Andlauer Healthcare Group Inc. (TSX: AND)

AND Stock Price (Current): C$ 44.44

Next on our healthcare stock list is Andlauer, a third-party logistics and specialized transportation solution provider for the healthcare sector. The demand for the company’s services have risen in the current COVID circumstances, leading to a 121+ per cent surge in its stock prices year-to-date (YTD).

Andlauer went public in December 2019 with an IPO issue price of C$ 15. Since then, AND stocks have yielded 196 per cent returns. In the last three months, the company’s stocks rose by nearly 37 per cent. The scrips further advanced by 11 per cent in a month.

Andlauer Healthcare stocks not only feature on list of top healthcare companies outperforming its peers on the TSX, it is also the ‘Top Price Performer’ on the stock exchange.

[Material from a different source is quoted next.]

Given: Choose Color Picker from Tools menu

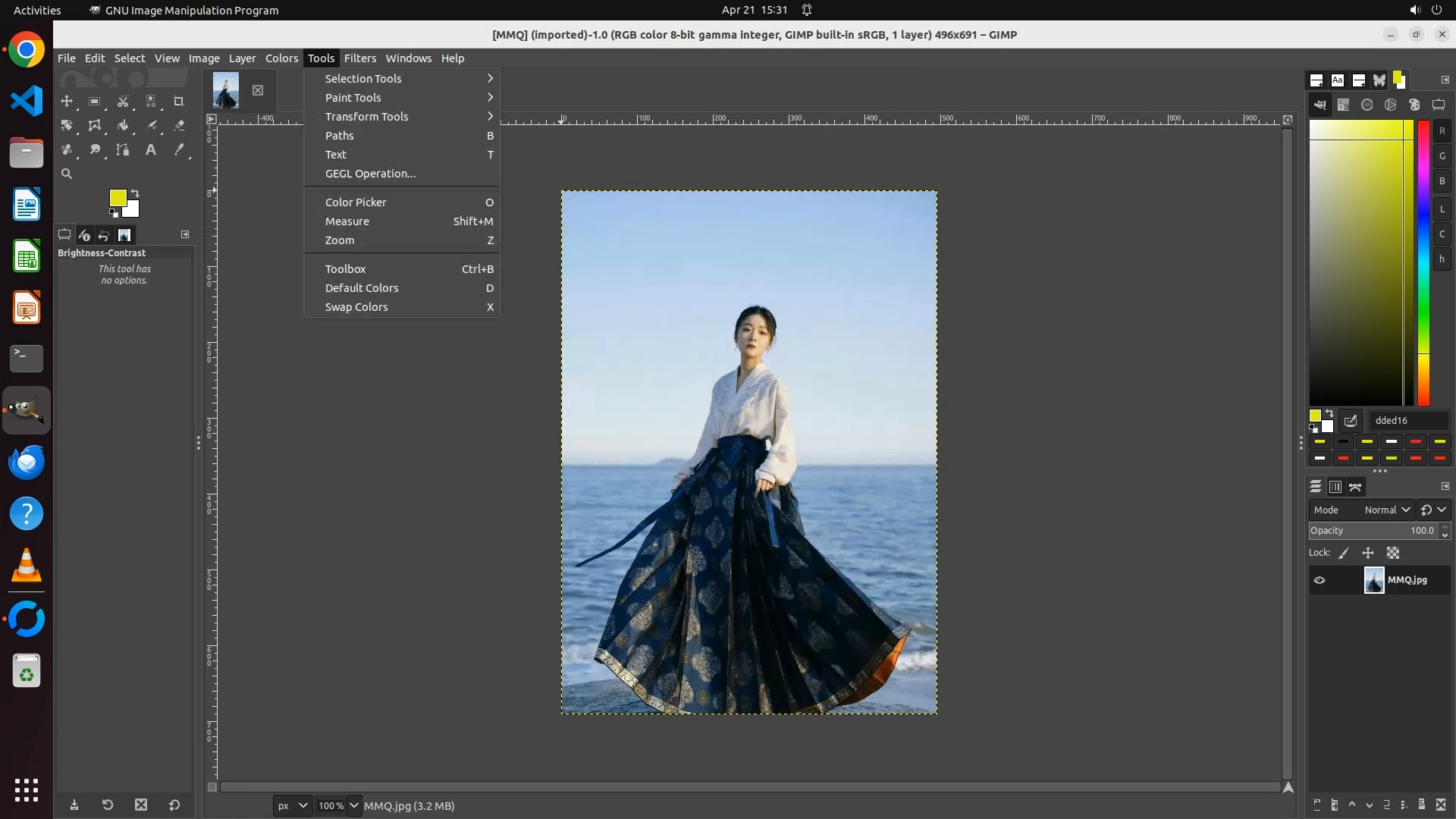Looking at the screenshot, I should coord(356,202).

The company’s current market capitalization is C$ 555 million and its price-to-earnings ratio is 56.5.

In its second financial quarter 2020, the company’s revenue stood at C$ 70.3 million, down 1.3 per cent year-over-year. Operating income also decreased 2.8 per cent YoY to C$ 11.1 million. EBITDA went up 1.2 per cent YoY to C$ 18.0 million.

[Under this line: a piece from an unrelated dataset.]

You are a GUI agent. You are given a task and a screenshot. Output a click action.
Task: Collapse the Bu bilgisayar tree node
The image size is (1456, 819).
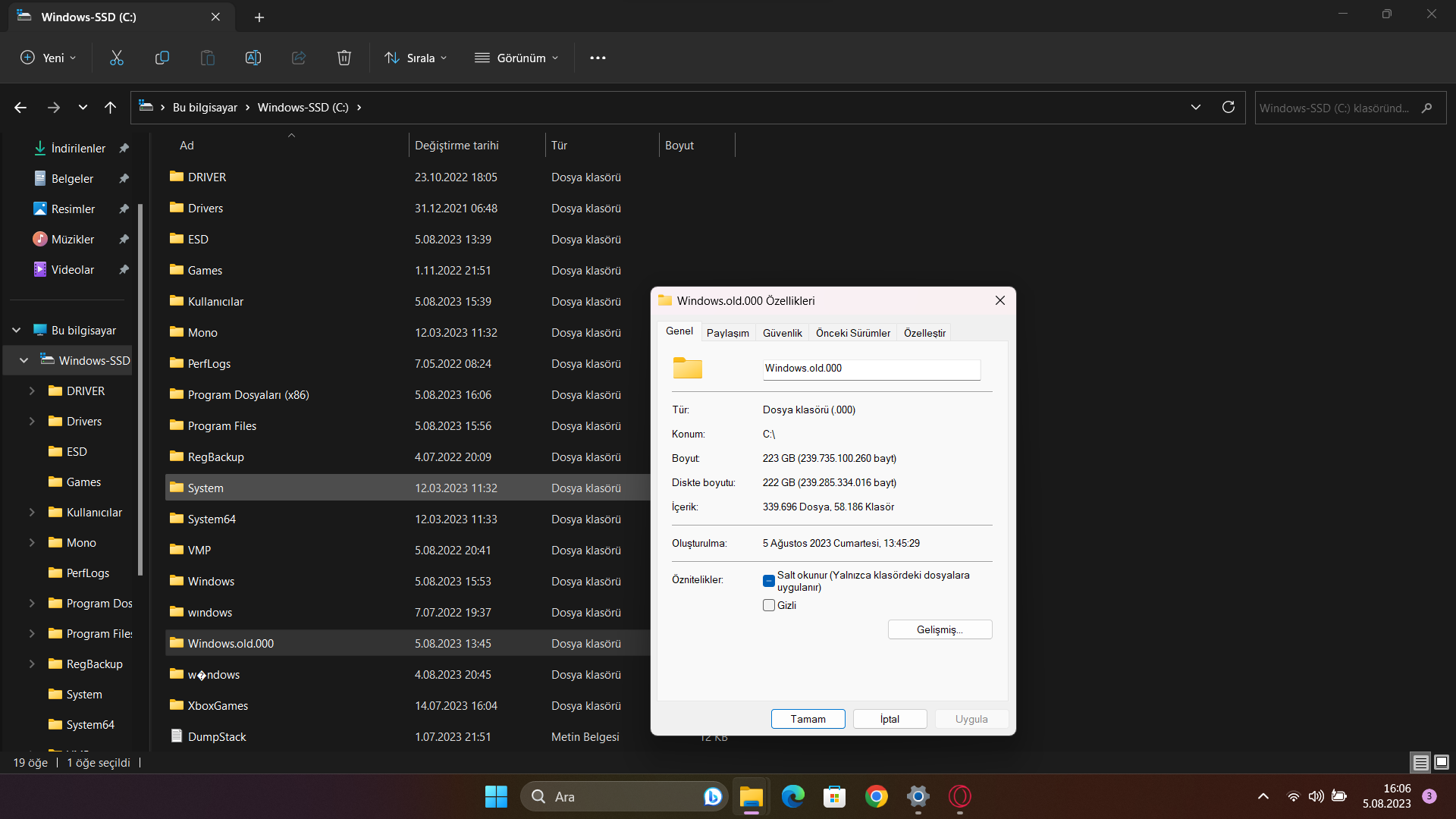pos(17,331)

It distributed C$ 0.05 quarterly cash dividend and has a current yield of 0.45 per cent.

This health care supply chain management company offers a range of a customized logistics, packaging and specialized transportation solutions while focusing on temperature control, regulatory compliance, quality assurance and high security. It attains a coast-to-coast delivery via ground and air transport and has 29 leased facilities across Canada and five third-party cross-docks. Its clientele and market include pharmaceuticals, nutraceuticals, health and beauty accessories, medical devices, consumer healthcare and animal health.

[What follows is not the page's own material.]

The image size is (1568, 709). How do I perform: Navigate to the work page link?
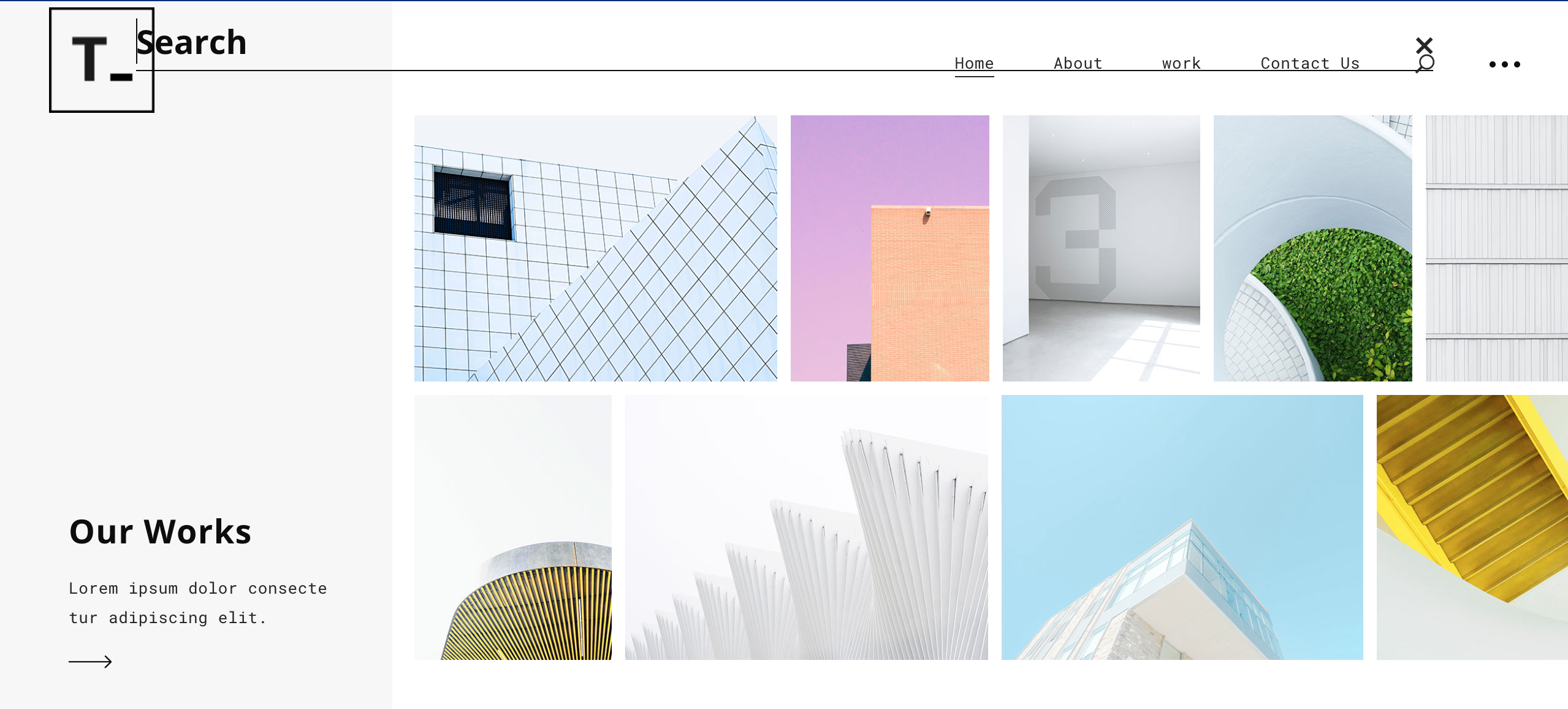[1181, 63]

WELL Health Technologies Corp. (TSX: WELL)

WELL Stock Price (Current): C$ 6.50

Vancouver-based WELL Health Technologies has been in the news for its ambitious expansion plans and growing stock prices. An omni-channel health care and services provider, WELL focuses on providing direct health care services via online, telephone and physical channels. It also has an Electronic Medical Records (EMR) business that has been picking pace and has expanded to 2,000 clinics. The company has 21 medical clinics and is a majority owner of SleepWorks Medical.

In two months, the company’s market valuation has increased from C$ 410 million to C$ 851 million. WELL stocks have risen by a massive 316+ per cent YTD. The shares have advanced by 136 per cent in the last three months and 34 per cent in a month. Its current price-to-book ratio is 16.25 while price-to-cash flow ratio is 28.1.

In its second quarter 2020 results, the company’s revenues grew 43 per cent YoY to C$ 10.5 million and gross profit went up 88 per cent YoY to C$ 4.2 million. The pandemic has also accelerated WELL's telehealth business in the latest quarter. It ended the quarter with C$ in cash and cash equivalents as at C$ 24.5 million.